I scooped up a big serving, and spent the rest of the meal enjoying every bite. After everyone went through the line, I went up for seconds. Because it looked to healthy, most people evidently passed it up. Oh well 🙂
This weekend, I’ve tried to replicate the dish twice. Both times, I wasn’t able to get the caramelization like the dish I had at the pot luck, but I’m going to keep trying. I’ll have another chance on Thanksgiving. Although butternut squash is in the medium range on the glycemic index, it is rich in beta-carotene and potassium.
A friend of mine who was at the pot luck also enjoyed this dish. He went home and found the following recipe. I hope you’ll get the simple ingredients and try it yourself. If the squash browns up, let me know the temperature and the time you used by posting a comment.

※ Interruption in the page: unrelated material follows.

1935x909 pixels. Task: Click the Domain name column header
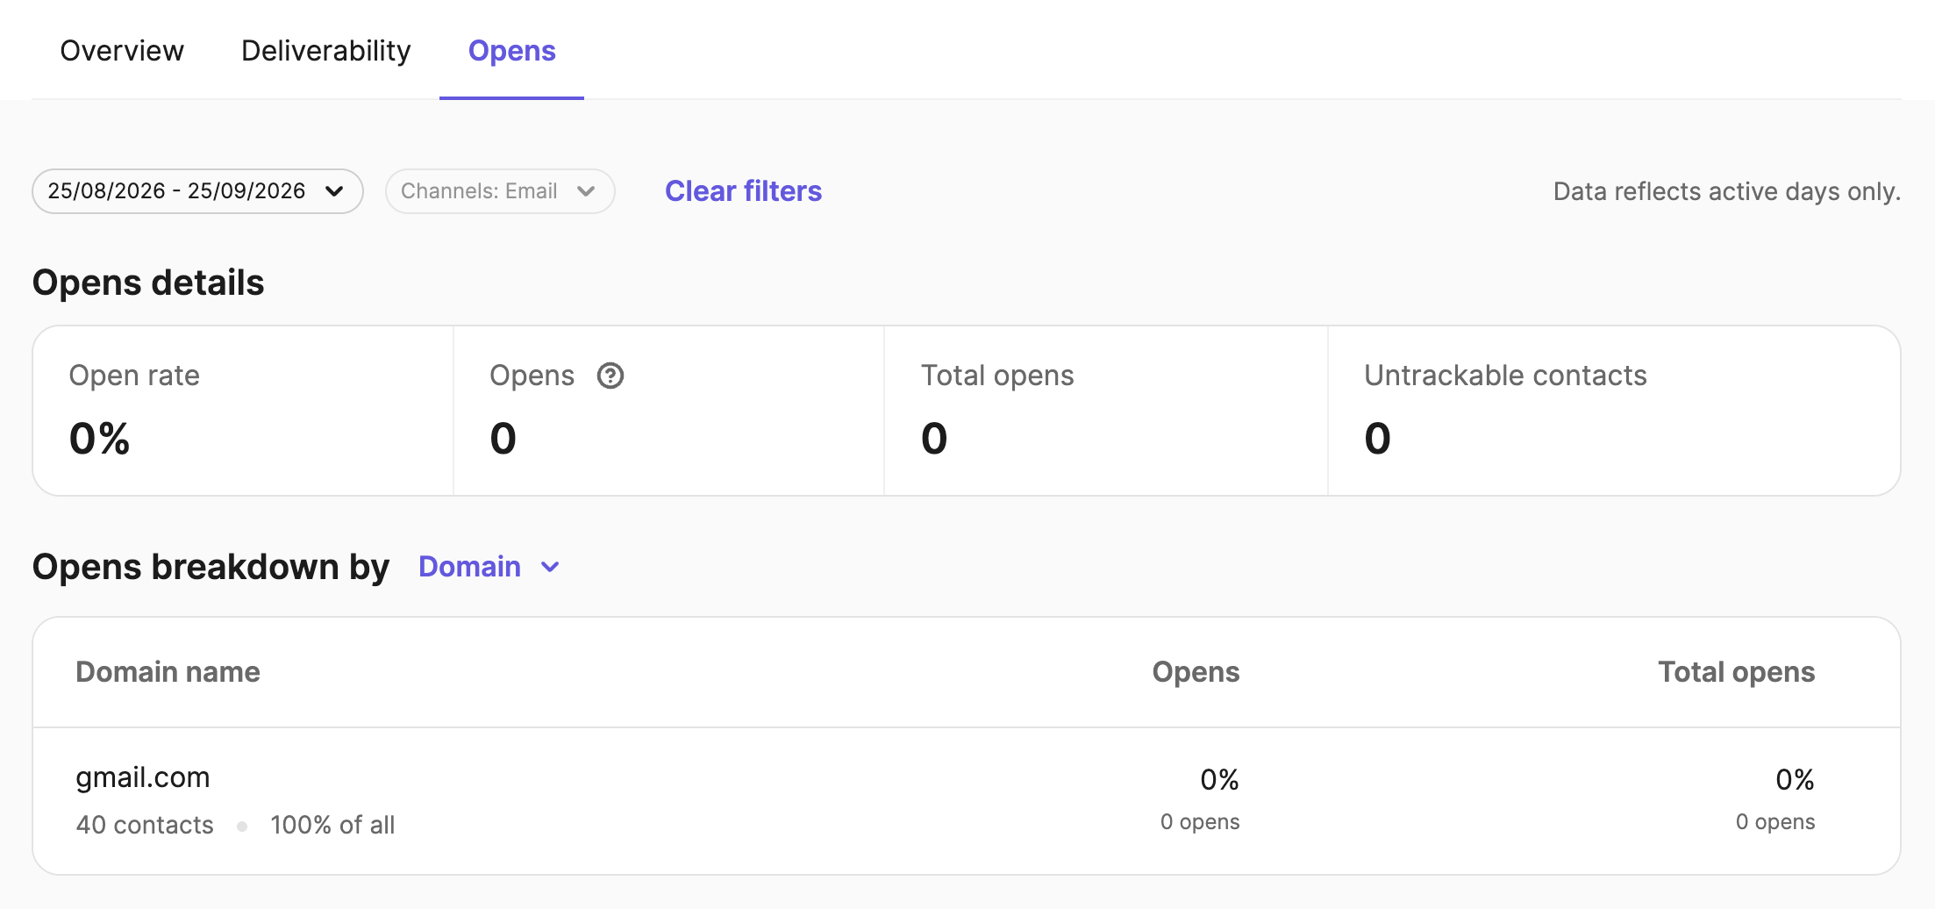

Butternut Squash with Spinach and Dried Cranberries
2 20 oz packages of cleaned and diced butternut squash
2 red onions, peeled and chopped (about four cups)
3 tb olive oil
1 6 oz bag fresh spinach
3/4 cup Craisins (dried cranberries)
1 tb rosemary, finely chopped
Salt and Pepper to taste
Preheat oven to 350
Combine squash, onions and rosemary on large baking sheet; drizzle with oil. Season to taste with salt and pepper; toss lightly.
Roast for 55 min, until tender and brown. Toss squash mixture, spinach and craisins in a serving dish.